The hair loss can happen very suddenly, producing bald spots in a matter of days. As it progresses to alopecia universalis, hair loss will continue to spread until there is no hair left on the head or body.
The total hair loss that occurs with alopecia universalis usually has no other symptoms.
Alopecia universalis may be diagnosed with a physical exam and other medical tests. A healthcare professional or dermatologist may be able to diagnose the condition with a medical history and by checking for loss of hair throughout the body.
Sometimes a doctor will recommend a biopsy to confirm the disease and to check for other skin conditions. They may also order blood tests to look for other health problems.
The National Institutes of Health (NIH) say no therapy has been found to cure this condition. The treatment chosen often depends upon a person’s age, medical history, and severity of their hair loss.
Though there is no reliable treatment, some medications that may work include:
- Diphenylcyclopropenone: A topical drug that has been successful in treating alopecia areata in some people.
- Squaric acid dibutylester: This is also used to treat alopecia areata.
- Steroids: These help calm down the immune response and inflammation.
- Cyclosporine: An immunosuppressive drug, in combination with a steroid called methylprednisolone.
Emerging treatment options
Some new treatments for alopecia universalis and its related disorders may be on the horizon.
The following studies offer hope for hair regrowth, though none have yet been shown to be effective in clinical trials:
- One man experienced a total regrowth of his hair after he was treated with a psoriasis drug known as tofacitinib citrate, according to a report in the Journal of Investigative Dermatology. The discovery was made by accident, as the man was using the drug to treat psoriasis, not his alopecia. After 8 months of treatment, he once again had a full head of hair.

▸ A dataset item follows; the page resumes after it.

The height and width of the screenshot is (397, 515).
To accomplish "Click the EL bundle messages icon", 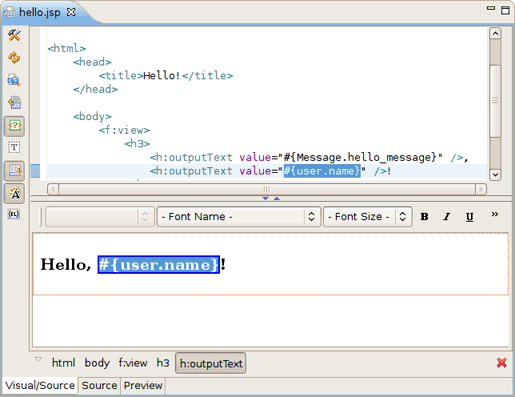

- A report in the Journal of the American Medical Association states that a female teenager with alopecia universalis had success with a topical medication called Ruxolitinib. This medicine is most commonly used to treat a bone marrow disorder. After several months of applying the medication to her eyebrow area, the female experienced significant hair regrowth of her eyebrows.
- A topical medicine that contains natural herbal ingredients showed promise for some hair regrowth, according to an analysis in Hair Therapy and Transplantation.
When a person has alopecia universalis, their hair follicles are still alive and able to regrow hair. In fact, some people may find that the condition goes away on its own after a few months or years.
But in some cases, a person may experience permanent hair loss. Experts are not sure why some people experience success with treatment or a spontaneous recovery while others do not.
Some people experience emotional and mental health issues after losing their hair. Some people find that a wig or hairpiece helps them feel better about their appearance.
Others may choose not to use wigs. Whatever a person’s preference, sun protection is important.
Using sun-protective head coverings, scarves, and hats is recommended for everyone and is especially important for those without hair on their heads.
Support groups may be helpful to help people cope with hair loss. The National Alopecia Areata Foundation says nearly 150 million people worldwide have some form of alopecia areata. And, about 1 in 4,000 people in the world has alopecia universalis.
People with alopecia universalis may find that online or in-person support groups are a valuable resource with which they can share their alopecia experience.
A cure has yet to be found, but new possibilities for treatment may offer hope for those with alopecia universalis. Recent statistics show that only 10 percent of people with alopecia universalis will experience a full recovery, so connecting with others through support groups is a valuable part of living with the condition.
Alopecia universalis does not pose any threat to a person’s physical health, but emotional health may be affected. Exploring support groups, clinical trials for new treatments, and organizations for those with hair loss may be helpful.